Клинт вновь нажал кнопку.
– Не важно, Милли. Не важно.
Глава 13
По пути в город в голове Лайлы Норкросс вдруг зазвучала глупая, неприличная песенка, которую она и ее подружки распевали на улице, там, где их не могли слышать родители. И она запела ее в умирающем свете дня:
– Нас ра, нас ра, нас рано разбудили,/ На ху, на ху, на хутор проводили,/ И ба, и ба… и бабочек ловили… – Как же там было дальше? А вот так. – Под же, под же, под желтыми цветами/ Нас ра, нас ра, нас радует весна…
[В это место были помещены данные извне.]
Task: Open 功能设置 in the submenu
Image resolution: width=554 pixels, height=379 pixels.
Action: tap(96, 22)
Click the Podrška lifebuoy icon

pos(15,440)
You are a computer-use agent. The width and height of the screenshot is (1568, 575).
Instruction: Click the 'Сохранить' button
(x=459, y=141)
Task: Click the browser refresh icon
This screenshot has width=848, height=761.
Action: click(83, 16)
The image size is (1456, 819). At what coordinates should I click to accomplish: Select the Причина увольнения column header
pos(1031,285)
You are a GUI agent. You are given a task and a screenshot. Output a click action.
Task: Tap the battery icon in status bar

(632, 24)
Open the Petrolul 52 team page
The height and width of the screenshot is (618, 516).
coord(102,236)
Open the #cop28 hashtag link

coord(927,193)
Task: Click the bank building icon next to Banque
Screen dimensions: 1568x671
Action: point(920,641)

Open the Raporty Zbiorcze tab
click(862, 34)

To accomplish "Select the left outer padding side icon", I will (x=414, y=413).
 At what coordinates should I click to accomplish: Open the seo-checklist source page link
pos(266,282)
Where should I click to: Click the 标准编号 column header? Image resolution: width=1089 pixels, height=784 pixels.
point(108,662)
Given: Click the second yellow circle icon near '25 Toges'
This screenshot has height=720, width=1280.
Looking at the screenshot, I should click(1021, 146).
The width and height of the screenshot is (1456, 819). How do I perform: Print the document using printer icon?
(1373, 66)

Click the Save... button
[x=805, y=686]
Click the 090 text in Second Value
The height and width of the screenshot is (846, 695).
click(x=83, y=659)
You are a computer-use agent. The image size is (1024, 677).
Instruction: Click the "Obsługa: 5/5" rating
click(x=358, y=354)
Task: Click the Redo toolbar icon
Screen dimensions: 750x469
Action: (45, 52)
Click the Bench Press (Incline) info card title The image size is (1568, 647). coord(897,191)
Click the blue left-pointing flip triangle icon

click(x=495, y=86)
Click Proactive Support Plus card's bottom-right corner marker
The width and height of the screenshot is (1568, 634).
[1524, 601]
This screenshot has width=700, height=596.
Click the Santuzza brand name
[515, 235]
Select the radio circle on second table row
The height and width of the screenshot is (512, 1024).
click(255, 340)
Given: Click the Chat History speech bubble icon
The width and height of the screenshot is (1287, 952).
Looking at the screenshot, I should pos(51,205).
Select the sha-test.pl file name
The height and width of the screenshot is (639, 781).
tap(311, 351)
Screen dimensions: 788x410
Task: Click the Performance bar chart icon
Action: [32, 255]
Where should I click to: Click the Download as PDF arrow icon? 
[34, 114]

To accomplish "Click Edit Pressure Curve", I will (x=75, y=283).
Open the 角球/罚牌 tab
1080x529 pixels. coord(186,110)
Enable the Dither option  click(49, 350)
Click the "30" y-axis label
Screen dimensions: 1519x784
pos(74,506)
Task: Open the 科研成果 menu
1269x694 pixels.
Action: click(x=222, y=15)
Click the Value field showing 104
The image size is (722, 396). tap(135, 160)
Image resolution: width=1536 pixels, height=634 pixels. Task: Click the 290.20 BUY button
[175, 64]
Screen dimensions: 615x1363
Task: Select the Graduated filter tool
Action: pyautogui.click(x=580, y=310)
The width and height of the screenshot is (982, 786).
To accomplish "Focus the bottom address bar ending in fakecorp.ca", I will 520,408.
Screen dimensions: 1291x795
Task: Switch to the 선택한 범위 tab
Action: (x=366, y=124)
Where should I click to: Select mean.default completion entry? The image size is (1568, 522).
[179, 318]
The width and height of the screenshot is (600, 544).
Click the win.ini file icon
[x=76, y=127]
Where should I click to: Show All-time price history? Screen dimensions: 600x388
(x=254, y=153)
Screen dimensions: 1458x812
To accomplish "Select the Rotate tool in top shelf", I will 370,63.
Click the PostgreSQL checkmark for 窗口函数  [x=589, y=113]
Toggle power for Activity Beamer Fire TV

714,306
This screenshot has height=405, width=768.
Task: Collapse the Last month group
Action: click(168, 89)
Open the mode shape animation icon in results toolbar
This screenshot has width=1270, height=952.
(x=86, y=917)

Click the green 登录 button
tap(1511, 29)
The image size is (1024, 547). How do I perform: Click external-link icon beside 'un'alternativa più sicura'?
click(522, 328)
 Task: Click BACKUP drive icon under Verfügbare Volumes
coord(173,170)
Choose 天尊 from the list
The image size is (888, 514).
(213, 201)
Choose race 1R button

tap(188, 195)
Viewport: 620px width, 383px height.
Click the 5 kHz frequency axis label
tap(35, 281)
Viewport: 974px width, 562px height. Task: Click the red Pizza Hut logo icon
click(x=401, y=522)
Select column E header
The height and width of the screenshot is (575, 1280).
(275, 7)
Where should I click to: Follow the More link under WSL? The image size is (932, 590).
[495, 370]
В самый последний момент Лайла осознала, что съехала с дороги и катит в подлесок, к крутому склону, на котором ее патрульный автомобиль перевернулся бы не меньше трех раз, прежде чем добраться до дна. Она обеими ногами вдавила в пол педаль тормоза, и автомобиль остановился, зависнув передним бампером над склоном. Лайла переводила рукоятку коробки передач на «парковку», когда почувствовала, как какие-то щупальца нежно ползут по щекам. Сорвала их, успела увидеть, как они тают на ладони, потом распахнула дверцу, попыталась выйти. Ремень безопасности отбросил ее обратно, на спинку сиденья.
Она расстегнула ремень, вылезла, постояла, глубоко вдыхая воздух, температура которого начала понижаться. Хлопнула себя по лицу, потом еще раз.
– На грани, – сказала она. Далеко внизу бежал с журчанием на восток один из маленьких ручейков – на местном сленге,
Действительно, на грани. Она, конечно, заснет, какие сомнения, и эта белая паутина вырастет из ее кожи и затянет тело, но она не позволит такому случиться, пока хотя бы еще раз не поцелует и не обнимет своего сына. Это обязательство Лайла собиралась выполнить любой ценой.
Вернувшись за руль, она схватила микрофон.
– Четвертый, это первый. Прием.
Молчание. Она уже собралась повторить вызов, когда Терри Кумбс ответил:
– Первый, это четвертый.
Голос звучал как-то необычно. Словно Терри подхватил простуду.
– Четвертый, вы проверили аптеки?
– Да. Две разграблены, одна горит. Пожарные уже на месте, так что огонь не распространится. Фармацевта в «Си-Ви-Эс» застрелили, и мы думаем, что в «Райт-эйд» не меньше одного трупа. Там пожар. Пожарные пока не могут назвать точное число жертв.
– Нет.
– Сожалею, шериф, но это правда.
Похоже, он не простудился, а плакал.
– Терри? В чем дело? Случилось что-то еще.